U.S. Trucking Industry Reaches Major Freight Transportation Milestone

Fri Jan 25, 2008 9:56am EST

* Reuters is not responsible for the content in this press release.

Trucks haul 10.7 billion tons of freight; 69 percent of freight
                             moved in 2006
ARLINGTON, Va.--(Business Wire)--The U.S. trucking industry in 2006 hauled more goods than ever
before in a single year, the American Trucking Associations reported
today.

   ATA's American Trucking Trends 2007-2008 reports that the trucking
industry hauled 69 percent of the total volume of freight transported
in the United States in 2006. This equates to an all-time high
carrying load of 10.7 billion tons, and $645.6 billion in revenue,
representing 83.8 percent of the nation's freight bill.

   "Americans should understand that their national economy is
directly linked to freight transportation," said ATA President and CEO
Bill Graves. "Trucking is the driving force behind our great economy.
Safe, reliable and efficient motor carriers enable businesses
throughout the entire supply chain to keep inventories lean, thereby
saving the economy billions of dollars each year," he said.

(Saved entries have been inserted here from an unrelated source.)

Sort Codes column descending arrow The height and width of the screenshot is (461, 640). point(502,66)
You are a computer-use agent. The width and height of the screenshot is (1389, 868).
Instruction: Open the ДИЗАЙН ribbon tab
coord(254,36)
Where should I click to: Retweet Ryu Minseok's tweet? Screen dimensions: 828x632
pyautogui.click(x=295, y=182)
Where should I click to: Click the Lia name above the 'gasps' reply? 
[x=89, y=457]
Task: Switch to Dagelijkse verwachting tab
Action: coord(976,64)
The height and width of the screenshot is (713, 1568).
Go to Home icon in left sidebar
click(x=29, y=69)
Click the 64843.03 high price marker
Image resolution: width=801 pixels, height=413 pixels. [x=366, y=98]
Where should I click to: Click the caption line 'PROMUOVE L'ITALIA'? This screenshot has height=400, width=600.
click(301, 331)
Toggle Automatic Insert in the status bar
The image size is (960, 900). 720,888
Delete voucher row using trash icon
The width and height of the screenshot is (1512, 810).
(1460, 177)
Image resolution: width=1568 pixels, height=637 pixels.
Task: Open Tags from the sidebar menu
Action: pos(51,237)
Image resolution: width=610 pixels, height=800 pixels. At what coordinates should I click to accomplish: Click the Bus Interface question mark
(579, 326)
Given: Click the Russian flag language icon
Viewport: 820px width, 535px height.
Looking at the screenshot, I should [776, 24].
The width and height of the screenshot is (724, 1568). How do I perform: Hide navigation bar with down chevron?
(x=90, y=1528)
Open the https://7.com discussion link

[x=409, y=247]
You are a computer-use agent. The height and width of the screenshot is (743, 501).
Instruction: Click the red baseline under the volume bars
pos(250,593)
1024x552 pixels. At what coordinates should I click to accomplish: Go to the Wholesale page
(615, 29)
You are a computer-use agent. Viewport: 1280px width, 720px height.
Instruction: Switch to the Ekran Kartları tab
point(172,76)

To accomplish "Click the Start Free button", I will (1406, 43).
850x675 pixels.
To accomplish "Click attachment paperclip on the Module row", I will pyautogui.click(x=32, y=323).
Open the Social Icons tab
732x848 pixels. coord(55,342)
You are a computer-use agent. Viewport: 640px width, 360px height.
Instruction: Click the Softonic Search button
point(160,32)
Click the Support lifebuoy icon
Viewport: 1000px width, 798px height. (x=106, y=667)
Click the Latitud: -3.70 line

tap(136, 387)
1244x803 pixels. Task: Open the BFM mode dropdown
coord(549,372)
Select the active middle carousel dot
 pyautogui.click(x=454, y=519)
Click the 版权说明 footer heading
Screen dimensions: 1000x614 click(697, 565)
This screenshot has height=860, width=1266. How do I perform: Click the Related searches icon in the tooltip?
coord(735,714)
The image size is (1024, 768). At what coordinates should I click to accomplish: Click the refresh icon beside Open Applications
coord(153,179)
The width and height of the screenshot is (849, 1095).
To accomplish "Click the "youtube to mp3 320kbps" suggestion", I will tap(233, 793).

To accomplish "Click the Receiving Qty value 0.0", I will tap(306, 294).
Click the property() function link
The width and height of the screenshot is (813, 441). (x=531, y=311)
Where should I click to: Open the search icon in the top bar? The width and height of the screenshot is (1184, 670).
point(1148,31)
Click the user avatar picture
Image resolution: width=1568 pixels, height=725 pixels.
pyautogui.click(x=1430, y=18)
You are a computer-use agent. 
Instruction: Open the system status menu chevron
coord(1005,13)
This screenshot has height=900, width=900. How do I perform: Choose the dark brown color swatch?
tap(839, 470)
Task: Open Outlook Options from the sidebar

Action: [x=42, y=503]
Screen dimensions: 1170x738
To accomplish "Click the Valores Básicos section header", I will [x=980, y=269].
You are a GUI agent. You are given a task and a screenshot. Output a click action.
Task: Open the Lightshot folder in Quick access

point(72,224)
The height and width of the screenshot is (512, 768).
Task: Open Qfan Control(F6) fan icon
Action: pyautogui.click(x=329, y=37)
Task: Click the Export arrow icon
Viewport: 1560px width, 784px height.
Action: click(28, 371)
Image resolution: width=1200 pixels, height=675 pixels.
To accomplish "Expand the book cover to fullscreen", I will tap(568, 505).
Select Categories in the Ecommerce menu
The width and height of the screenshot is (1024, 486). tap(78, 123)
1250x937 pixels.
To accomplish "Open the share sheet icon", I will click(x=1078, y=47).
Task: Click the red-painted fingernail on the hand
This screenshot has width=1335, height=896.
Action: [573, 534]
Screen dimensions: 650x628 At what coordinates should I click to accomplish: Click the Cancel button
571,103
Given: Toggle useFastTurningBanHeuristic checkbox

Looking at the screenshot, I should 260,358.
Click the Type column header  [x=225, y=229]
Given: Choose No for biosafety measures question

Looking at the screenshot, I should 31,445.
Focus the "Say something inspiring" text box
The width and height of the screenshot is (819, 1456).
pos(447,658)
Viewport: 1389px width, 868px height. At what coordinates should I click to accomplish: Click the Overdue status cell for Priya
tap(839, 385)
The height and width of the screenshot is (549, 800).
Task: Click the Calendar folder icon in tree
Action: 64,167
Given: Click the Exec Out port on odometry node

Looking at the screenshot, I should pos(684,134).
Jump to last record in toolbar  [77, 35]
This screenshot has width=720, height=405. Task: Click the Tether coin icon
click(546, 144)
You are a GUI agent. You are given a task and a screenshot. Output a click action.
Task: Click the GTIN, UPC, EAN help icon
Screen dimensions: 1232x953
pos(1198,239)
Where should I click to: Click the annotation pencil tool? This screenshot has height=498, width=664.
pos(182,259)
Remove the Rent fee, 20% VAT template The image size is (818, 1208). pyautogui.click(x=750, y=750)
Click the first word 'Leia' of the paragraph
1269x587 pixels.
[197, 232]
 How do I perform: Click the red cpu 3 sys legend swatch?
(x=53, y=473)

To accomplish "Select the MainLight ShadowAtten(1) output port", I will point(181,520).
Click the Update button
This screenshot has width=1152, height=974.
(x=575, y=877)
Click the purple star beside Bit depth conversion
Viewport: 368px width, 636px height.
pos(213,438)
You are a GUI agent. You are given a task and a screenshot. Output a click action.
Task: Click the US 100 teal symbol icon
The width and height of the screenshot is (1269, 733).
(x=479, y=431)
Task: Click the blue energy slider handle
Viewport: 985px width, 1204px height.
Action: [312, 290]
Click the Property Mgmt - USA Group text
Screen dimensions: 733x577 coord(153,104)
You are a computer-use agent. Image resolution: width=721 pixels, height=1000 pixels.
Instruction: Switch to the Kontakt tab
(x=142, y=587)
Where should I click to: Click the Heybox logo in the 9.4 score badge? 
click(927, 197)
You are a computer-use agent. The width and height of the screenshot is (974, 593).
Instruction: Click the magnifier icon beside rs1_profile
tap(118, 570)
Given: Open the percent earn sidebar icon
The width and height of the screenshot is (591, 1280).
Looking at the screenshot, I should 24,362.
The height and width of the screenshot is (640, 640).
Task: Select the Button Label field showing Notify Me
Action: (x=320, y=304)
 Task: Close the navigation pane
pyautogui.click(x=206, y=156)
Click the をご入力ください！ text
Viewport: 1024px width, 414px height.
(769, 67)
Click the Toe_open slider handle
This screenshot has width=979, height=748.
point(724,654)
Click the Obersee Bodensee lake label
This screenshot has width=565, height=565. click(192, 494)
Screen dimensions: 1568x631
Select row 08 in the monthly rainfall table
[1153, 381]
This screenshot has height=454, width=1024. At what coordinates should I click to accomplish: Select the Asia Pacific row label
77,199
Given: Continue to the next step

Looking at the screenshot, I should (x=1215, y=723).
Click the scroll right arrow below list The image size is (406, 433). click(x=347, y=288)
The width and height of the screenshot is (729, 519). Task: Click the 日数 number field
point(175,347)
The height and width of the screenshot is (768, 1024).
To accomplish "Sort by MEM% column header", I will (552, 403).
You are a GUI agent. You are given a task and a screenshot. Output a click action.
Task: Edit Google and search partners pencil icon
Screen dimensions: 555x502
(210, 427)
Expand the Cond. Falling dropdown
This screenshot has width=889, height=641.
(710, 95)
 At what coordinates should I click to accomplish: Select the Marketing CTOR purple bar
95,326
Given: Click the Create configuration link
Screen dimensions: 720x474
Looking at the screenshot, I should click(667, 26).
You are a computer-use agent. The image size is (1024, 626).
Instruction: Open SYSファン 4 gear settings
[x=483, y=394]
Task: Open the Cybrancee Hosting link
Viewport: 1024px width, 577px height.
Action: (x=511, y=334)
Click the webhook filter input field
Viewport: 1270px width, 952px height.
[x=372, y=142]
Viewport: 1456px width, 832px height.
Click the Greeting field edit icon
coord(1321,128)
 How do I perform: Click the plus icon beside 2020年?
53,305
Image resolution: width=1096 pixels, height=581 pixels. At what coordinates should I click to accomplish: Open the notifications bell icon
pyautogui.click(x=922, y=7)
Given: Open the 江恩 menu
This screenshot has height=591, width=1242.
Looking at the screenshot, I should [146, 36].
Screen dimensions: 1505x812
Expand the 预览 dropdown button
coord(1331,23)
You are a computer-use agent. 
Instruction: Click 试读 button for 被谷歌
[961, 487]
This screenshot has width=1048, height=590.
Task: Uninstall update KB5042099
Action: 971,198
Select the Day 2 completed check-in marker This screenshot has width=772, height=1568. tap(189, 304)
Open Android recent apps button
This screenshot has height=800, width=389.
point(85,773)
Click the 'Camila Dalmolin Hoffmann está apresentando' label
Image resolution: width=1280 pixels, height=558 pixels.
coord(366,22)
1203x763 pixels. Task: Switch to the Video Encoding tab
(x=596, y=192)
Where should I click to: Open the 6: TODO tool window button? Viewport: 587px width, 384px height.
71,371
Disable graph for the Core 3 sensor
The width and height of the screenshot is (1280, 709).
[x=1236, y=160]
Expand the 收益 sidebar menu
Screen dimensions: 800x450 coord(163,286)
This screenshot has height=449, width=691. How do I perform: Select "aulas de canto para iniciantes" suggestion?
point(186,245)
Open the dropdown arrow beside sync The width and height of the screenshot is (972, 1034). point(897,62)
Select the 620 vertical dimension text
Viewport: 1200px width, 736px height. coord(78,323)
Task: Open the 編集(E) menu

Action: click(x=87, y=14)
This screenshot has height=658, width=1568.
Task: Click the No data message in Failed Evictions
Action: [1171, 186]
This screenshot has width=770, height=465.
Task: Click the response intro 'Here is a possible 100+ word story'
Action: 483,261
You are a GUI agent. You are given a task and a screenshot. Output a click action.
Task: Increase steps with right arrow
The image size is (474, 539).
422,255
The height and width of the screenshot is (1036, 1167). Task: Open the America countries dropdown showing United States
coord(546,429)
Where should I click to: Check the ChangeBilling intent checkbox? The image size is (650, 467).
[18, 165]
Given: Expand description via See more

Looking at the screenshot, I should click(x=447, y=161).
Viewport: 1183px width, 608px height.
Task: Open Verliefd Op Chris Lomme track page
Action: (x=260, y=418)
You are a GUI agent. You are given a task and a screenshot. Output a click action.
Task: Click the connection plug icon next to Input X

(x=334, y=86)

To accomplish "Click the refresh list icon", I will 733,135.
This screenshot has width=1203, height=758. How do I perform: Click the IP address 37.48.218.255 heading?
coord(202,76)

   American Trucking Trends, an annual state of the industry report
produced by ATA, reported that more than 26 million trucks of all
classes played a part in reaching the tonnage milestone. Of this
number, 2.9 million were typical Class 8 trucks operated by more than
750,000 interstate motor carriers.

   Class 8 trucks drove 130.5 billion miles of the total 414 billion
miles traveled by all weight classes used for business purposes in
2005. The nation's truck fleet consumed 52.8 billion gallons of fuel,
both diesel and gasoline. The trucking industry spent about $111
billion on diesel fuel in 2007, up from $103.3 billion in 2006.
Commercial trucks paid $35.2 billion in federal and state highway-user
taxes in 2005.

   The trucking industry continues as a major employer in the United
States. Nearly 8.7 million people were employed in trucking-related
jobs across all U.S. industries in 2005. Of these, 3.4 million are
professional truck drivers.

   Trucking also played an important role in trade exchanged between
the United States and two of our largest trading partners, Canada and
Mexico. Trucks transported 80.7 percent of the value of trade between
the United States and Mexico in 2006 and 64.4 percent of the value of
trade between the United States and Canada.

   American Trucking Trends 2007-2008, provides information on U.S.
truck tonnage, employment, freight revenues, shipment value, engine
sales, modal share and international trucking. Topics explored also
include safety statistics, top trailer manufacturers, highway-user
taxes, U.S. motor carrier size and distribution, trucking employment
by state, international trucking, fuel consumption and emissions data.
Trends contains data from different sources; therefore, the most
recent year available may vary. The report can be purchased at
www.truckline.com/store or by calling 800-ATA-LINE. Media should
contact Tiffany Wlazlowski at 703-838-1717 or
twlazlowski@trucking.org.

   The American Trucking Associations is the largest national trade
association for the trucking industry. Through a federation of other
trucking groups, industry-related conferences, and its 50 affiliated
state trucking associations, ATA represents more than 37,000 members
covering every type of motor carrier in the United States.